A subtle novel with heroes evolving between prisons and high hat society
Avec Pascal Martin nous allons du monde des malfrats et autres caïds des prisons à la Bourse ou au monde sophistiqué et snob des bling-bling.
Le titre de ce livre résume parfaitement le début de ce roman : Victor Corbus, un soir perd patience après avoir fait son plein d’essence et se retrouve dans la plus grande prison d’Europe : Fleury Mérogis. Rien ne le préparait aux conditions de vie qu’il allait connaître. Jeune trader, issu d’une famille très aisée de Neuilly, étouffé par son père banquier à qui il reproche le suicide d’une de ses sœurs aînées, propriétaire d’un grand appartement tapissé de marbre dans le XVIème arrondissement, d’une villa à Deauville, d’un chalet à Chamonix, amant dune femme splendide, grand consommateur de whisky et de coke, etc., il n’est pas pour autant totalement « bling-bling ». Depuis son enfance, il se réfugie dans ses rêves et a créé un personnage de fiction, Jack Wallace à qui il voudrait ressembler et dont il écrit les aventures dans des romans policiers à succès.

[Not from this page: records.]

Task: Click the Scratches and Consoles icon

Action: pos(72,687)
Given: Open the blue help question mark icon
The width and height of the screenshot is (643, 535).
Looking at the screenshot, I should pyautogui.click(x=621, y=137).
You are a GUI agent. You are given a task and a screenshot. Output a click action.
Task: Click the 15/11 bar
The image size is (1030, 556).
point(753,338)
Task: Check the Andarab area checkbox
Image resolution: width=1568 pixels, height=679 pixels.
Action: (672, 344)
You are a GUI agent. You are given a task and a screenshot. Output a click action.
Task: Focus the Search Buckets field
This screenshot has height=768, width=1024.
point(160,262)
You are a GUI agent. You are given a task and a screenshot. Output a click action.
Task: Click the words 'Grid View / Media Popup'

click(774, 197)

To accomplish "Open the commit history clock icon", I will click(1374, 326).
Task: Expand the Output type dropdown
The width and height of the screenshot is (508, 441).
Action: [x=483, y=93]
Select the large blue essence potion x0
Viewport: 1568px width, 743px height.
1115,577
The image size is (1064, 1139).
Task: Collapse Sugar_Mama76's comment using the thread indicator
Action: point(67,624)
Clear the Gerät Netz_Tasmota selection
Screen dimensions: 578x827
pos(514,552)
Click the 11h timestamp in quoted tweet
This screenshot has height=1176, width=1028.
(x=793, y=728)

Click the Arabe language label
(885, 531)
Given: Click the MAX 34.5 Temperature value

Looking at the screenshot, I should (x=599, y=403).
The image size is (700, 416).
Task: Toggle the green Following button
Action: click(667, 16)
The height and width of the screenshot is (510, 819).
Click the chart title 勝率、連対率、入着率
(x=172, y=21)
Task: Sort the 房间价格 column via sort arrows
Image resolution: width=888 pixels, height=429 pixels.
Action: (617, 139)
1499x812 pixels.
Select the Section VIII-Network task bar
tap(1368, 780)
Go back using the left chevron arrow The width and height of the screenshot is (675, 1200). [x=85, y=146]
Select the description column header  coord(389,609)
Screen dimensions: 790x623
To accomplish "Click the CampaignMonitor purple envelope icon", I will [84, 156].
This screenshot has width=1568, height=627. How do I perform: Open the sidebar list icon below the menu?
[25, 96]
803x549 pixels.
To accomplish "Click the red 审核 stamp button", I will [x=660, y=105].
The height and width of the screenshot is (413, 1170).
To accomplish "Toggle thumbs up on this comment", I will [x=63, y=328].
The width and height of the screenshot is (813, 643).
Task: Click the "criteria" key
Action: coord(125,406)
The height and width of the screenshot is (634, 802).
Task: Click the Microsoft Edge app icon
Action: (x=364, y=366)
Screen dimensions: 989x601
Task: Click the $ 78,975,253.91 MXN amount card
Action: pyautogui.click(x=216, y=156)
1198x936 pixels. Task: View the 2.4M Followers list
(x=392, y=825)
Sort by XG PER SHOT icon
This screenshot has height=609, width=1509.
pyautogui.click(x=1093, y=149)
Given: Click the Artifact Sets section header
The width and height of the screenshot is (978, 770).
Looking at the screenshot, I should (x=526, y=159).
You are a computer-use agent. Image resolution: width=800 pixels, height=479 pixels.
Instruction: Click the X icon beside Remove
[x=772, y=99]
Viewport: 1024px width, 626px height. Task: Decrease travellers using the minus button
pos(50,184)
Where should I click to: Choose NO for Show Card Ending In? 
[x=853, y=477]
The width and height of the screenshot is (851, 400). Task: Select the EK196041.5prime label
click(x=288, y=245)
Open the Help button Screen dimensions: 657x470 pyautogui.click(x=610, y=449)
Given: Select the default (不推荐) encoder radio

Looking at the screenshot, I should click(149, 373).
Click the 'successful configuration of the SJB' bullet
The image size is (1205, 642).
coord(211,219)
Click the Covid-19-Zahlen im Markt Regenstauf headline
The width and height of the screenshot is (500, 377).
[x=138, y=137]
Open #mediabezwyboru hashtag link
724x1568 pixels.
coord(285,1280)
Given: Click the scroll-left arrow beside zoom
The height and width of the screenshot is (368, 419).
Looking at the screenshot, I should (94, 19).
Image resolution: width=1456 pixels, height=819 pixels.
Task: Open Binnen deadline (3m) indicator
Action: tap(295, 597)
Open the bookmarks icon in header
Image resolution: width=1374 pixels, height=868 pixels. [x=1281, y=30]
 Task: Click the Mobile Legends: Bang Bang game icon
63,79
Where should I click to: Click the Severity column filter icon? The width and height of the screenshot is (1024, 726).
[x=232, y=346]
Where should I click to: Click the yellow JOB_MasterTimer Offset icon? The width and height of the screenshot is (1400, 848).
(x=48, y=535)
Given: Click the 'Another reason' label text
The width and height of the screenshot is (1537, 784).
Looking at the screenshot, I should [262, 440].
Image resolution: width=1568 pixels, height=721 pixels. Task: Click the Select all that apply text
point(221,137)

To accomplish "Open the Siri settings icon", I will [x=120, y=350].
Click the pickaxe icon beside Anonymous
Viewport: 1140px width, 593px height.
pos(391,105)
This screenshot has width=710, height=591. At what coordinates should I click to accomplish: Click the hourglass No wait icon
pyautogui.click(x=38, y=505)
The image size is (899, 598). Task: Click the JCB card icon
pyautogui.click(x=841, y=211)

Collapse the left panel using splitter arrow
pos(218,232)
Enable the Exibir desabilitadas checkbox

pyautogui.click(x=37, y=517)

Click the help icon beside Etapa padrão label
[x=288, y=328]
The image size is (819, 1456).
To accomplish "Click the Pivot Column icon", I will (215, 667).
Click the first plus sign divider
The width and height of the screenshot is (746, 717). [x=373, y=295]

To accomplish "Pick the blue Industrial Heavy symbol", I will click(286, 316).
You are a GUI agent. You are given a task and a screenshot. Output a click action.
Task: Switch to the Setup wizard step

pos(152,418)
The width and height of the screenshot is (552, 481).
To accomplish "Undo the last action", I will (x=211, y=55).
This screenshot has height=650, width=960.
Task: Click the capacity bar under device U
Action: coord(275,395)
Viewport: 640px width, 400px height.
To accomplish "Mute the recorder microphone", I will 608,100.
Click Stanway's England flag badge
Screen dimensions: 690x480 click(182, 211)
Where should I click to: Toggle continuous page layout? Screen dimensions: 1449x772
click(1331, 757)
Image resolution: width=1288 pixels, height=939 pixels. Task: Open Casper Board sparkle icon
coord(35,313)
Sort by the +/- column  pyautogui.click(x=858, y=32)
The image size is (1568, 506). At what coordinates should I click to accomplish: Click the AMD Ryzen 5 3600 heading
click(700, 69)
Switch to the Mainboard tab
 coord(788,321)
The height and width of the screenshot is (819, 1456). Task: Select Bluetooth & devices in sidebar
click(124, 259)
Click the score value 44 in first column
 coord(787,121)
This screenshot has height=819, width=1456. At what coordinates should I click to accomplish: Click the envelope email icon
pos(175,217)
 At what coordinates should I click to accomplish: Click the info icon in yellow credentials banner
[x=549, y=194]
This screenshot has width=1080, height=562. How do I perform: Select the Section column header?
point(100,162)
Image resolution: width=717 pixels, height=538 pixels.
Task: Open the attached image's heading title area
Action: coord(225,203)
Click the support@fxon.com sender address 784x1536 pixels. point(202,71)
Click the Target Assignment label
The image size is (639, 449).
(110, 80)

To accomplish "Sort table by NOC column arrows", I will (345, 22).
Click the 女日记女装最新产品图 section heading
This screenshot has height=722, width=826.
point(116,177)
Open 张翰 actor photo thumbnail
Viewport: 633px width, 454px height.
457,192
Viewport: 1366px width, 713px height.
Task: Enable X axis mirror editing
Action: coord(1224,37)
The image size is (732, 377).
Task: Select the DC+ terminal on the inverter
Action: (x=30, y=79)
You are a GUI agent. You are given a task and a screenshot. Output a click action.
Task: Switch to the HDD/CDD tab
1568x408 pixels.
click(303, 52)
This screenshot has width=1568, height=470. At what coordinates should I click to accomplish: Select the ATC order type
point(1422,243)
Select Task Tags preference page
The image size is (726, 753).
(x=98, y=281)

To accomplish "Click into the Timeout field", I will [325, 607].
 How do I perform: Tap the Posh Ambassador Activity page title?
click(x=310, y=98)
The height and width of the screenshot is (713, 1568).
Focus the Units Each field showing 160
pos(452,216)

Victor tombe dans un monde de violence, de trafics, dirigé par un caïd qui a tous les droits : Sid Juvenal. Les gardiens de prison, leur chef en tête le laisse agir, car c’est de fait lui qui fait régner l’ordre dans l’établissement. Notre héros se voit proposer un marché dés le lendemain de son incarcération par le chef de détention : il va bénéficier de leur protection et d’un certain bien être (meilleurs repas, prostituée, coke, whisky, etc.) à condition qu’il fasse fructifier en bourse leur pécule de 31 000 euros. Or nous sommes en pleine crise boursière, ce qui est difficile, et qui plus est il a plus l’habitude de manier des dizaines de millions et non une somme aussi insignifiante pour les marchés boursiers. Mais il finit par avoir un renseignement qui va lui permettre de faire plus de 60 % de bénéfice en moins d’une journée.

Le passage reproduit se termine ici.